Il testo Unico delle Imposte sui Redditi (Dpr 917/86) é stato integrato dell'articolo 98 che rileva ai fini della cosidetta "thin capitalization"; cioé delle società sottocapitalizzate (o che comunque hanno fatto ricorso più a risorse finanziare di terzi, che proprie.
Al fisco non penso dia fastidio sostanzialmente il fatto che i soci ricorrano al finanziamento anziché all'apporto di capitale, non fosse altro per il fatto che lo scopo di dimostrare elusivo un risparmio d'imposta di questo tipo é senza dubbio lo scopo primario dell'amministrazione finanziaria. Il motivo é evidente se ci si pensa: bisogna per esempio finanziare l'impresa con 1milione di euro a lungo termine. Se il finanziamento avviene con apporto di capitale, viene poi tassato il dividendo in capo al percettore, sotto forma di imponibile IREs o IRPEF a seconda del percipiente. Se il finanziamento avviene con apporto di risorse che non vanno a cpaitale (finanziamento fruttifero, per esempio) la tassazione della rendita é del 12,50% fissa, nettamente inferiore alla tassazione del caso precedente. Non solo: il dividendo del primo caso é il risultato di un reddito netto, mentre nel pagamento di interessi questi possono essere dedotti dall'utile d'essrcizio con un indubbio risparmio fiscale anche di IRES o IRPEF a seconda del soggetto che corrisponde gli interessi sul capitale prestato.
Per questo il fisco ritiene elusivo il comportamento di chi apporta alla propria impresa (società) un capitale finanziario di funzionamento (a lunga) che nella forma si fa risultare di finanziamento.
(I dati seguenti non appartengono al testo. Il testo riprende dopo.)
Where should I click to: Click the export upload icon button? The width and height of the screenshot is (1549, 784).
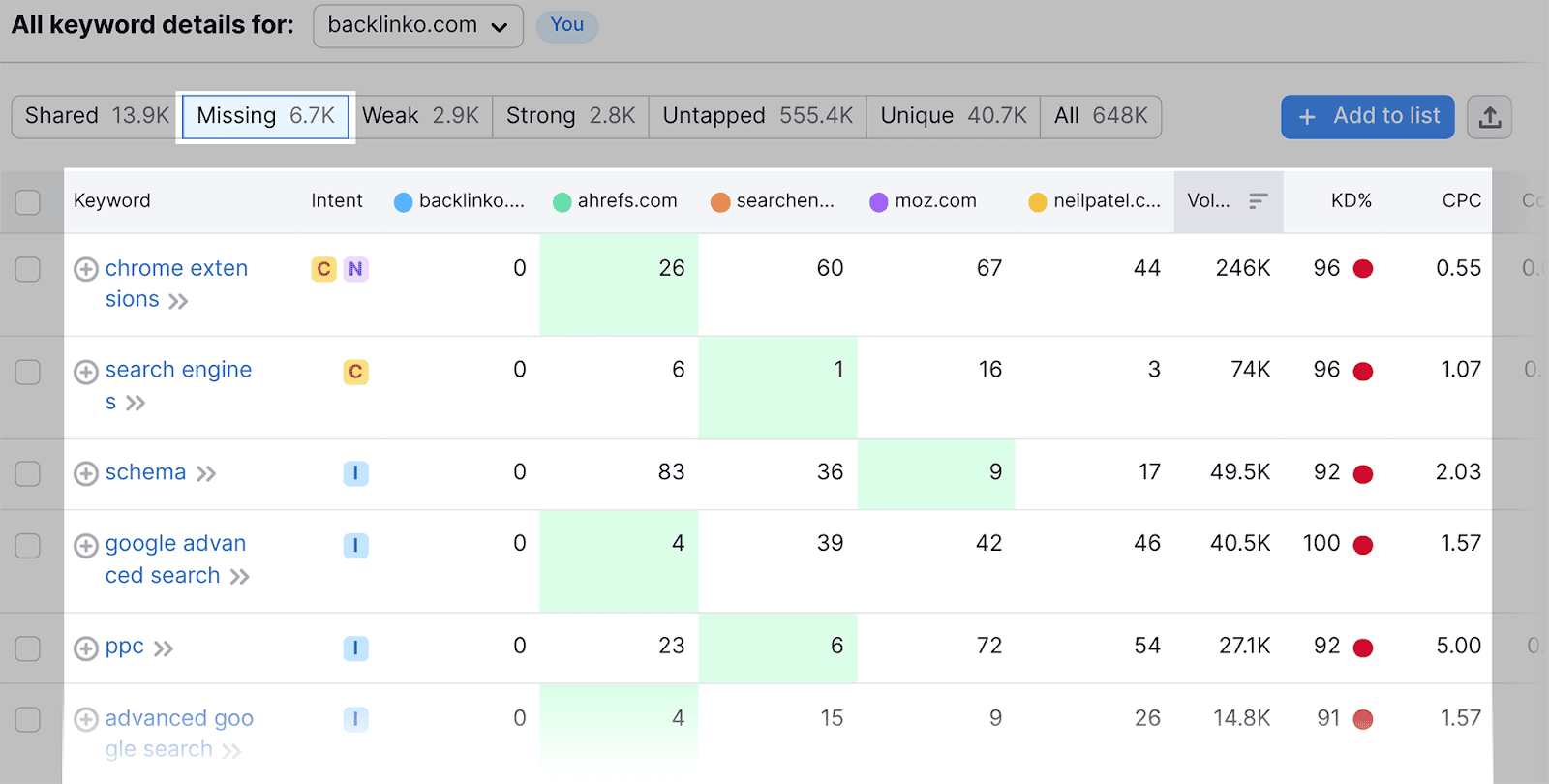(x=1489, y=117)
la norma si applica solo ai soggetti esonerati dagli studi di settore per dimensione (fatturato superiore ai 5.164.569 euro) (comma 7 dell'art 98 richiamato in oggetto); ovvero a ogni dimensione di fatturato, quando l'oggetto sociale ha obiettivo l'attivitò di partcipazioni societaria (holding)

inoltre la norma si applica ai soli finanziamenti effettuati dai soci qualificati (che detengano quindi lameno il 25% del capitale sociale)

ancora: la "thin cap" si applica solo se i finanziamenti ritenuti elusivi eccedono il quadruplo del patrimonio netto contabile afferente al socio. Il livello di indebitamento inferiore a tale limite viene dunque considerato fisiologico dal Legislatore, e quindi non punibile.

Le conseguenze del fatto di aver tenuto un comportamento elusivo ex art 98 significa che per la quota eccedente il quadruplpo dle patrimonio netto, come sopra indicato, diviene interesse passivo indeducibile per la società che l'ha erogato; e ovviamente diviene tassato sotto forma di dividendo e non di interesse in capo al socio percettore delle somme.